She went to St. Anne’s College, Oxford University, and graduated in 1977 with a degree in philosophy, politics and economics. (An amateur singer, she was recruited to join a band by another Oxford student and a future prime minister, Tony Blair.) She earned her master’s degree in international relations from the London School of Economics in 1978. The following year, she joined the BBC as a news trainee.
Her early journalistic work included news documentaries, including “The Disappeared: Voices from a Secret War,” about the repressive military regime in Argentina in the late 1970s and 1980s. She and John Simpson, a fellow BBC journalist, also wrote a book, “The Disappeared and the Mothers of the Plaza” (1986), which included firsthand accounts by mothers to find the thousands of children whom the Argentine regime had “disappeared.”
While working on the BBC’s Newsnight program, Ms. Bennett met Mr. Clemmow, an editor and executive at the BBC. They married in 1995.
In addition to her husband, she is survived by a daughter, Alexandra Bennett-Clemmow; a son, Skomer Bennett-Clemmow; and her sisters Robin King and Kimberly, Candace and Shelley Bennett.
In 1999, she left the BBC and became head of TLC for Discovery in Washington, D.C. There, she introduced reality dramas and interior design programs, some of them based on popular British formats, which boosted not only ratings but revenues.

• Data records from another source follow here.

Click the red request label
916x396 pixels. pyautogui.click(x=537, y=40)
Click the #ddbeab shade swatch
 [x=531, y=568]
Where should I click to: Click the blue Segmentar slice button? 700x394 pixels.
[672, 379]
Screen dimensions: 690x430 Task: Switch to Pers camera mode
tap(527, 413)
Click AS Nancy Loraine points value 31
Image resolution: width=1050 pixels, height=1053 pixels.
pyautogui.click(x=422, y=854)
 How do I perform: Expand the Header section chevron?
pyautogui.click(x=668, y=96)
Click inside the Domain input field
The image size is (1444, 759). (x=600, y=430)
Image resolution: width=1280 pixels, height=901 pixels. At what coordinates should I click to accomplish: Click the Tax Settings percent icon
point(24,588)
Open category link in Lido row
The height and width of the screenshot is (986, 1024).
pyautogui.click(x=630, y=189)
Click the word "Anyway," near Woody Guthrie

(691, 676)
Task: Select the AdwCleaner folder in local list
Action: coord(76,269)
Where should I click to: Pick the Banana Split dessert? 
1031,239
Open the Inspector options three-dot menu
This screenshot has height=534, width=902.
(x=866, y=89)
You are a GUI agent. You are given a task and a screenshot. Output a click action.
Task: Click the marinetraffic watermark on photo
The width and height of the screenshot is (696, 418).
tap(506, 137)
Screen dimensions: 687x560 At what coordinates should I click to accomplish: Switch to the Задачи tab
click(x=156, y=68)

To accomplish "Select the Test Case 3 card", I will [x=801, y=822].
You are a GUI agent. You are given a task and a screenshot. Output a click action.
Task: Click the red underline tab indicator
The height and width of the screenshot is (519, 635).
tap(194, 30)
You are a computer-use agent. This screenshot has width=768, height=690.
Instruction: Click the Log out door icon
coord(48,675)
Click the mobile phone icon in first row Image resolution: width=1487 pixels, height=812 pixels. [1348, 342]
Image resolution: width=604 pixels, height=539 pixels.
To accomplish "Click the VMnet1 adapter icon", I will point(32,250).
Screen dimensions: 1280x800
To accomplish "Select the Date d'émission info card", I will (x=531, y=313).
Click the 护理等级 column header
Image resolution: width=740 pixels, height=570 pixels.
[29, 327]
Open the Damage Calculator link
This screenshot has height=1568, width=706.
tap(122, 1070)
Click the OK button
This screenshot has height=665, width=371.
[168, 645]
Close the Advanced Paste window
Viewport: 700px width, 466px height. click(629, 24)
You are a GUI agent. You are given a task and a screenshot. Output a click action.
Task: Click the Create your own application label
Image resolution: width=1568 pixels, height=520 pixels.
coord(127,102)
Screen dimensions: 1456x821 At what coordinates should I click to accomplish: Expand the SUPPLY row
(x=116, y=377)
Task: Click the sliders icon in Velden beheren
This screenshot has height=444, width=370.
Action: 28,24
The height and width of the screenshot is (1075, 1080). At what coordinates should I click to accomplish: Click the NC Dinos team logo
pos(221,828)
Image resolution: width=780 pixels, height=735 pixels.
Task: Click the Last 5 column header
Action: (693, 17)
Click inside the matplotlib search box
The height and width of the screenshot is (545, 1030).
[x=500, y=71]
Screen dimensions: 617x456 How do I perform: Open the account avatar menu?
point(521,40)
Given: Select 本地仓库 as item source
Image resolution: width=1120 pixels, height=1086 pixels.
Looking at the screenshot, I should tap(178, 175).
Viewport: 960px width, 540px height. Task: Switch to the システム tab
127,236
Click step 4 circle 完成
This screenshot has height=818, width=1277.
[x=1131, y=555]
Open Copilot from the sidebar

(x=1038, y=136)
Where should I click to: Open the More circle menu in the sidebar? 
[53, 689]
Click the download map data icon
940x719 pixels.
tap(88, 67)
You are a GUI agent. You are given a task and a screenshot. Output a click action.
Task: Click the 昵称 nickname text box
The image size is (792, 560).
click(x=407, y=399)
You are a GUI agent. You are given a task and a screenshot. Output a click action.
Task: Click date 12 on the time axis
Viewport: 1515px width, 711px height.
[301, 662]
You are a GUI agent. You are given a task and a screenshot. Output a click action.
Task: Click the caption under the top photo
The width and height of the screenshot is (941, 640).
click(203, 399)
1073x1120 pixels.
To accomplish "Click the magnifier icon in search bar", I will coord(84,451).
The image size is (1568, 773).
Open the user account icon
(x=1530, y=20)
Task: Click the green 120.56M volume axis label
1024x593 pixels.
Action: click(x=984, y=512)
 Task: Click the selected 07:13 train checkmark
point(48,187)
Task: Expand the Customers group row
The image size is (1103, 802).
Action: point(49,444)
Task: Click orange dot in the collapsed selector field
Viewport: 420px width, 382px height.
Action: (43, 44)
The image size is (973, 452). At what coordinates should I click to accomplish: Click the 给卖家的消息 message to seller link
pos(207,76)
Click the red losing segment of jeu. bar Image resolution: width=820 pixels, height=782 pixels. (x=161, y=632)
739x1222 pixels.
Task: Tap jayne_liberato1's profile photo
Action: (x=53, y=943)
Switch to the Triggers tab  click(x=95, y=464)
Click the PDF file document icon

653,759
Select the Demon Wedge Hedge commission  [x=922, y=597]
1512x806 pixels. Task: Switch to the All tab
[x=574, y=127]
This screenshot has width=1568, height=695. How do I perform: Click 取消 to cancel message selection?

She returned to the BBC in 2002 when she was named director of television.
After her diagnosis in May 2019, Ms. Bennett initially told few people of her illness because she wanted to avoid “an extended wake,” her longtime friend and BBC colleague, Lorraine Heggessey, wrote Tuesday in The Guardian.
She threw herself into her work on the boards of the British Library and the Headlong Theater Company. She went public about her illness in December 2019, when she joined a nonprofit group, OurBrainBank, an app that allows people with glioblastoma to consult doctors around the world and promotes research into the disease.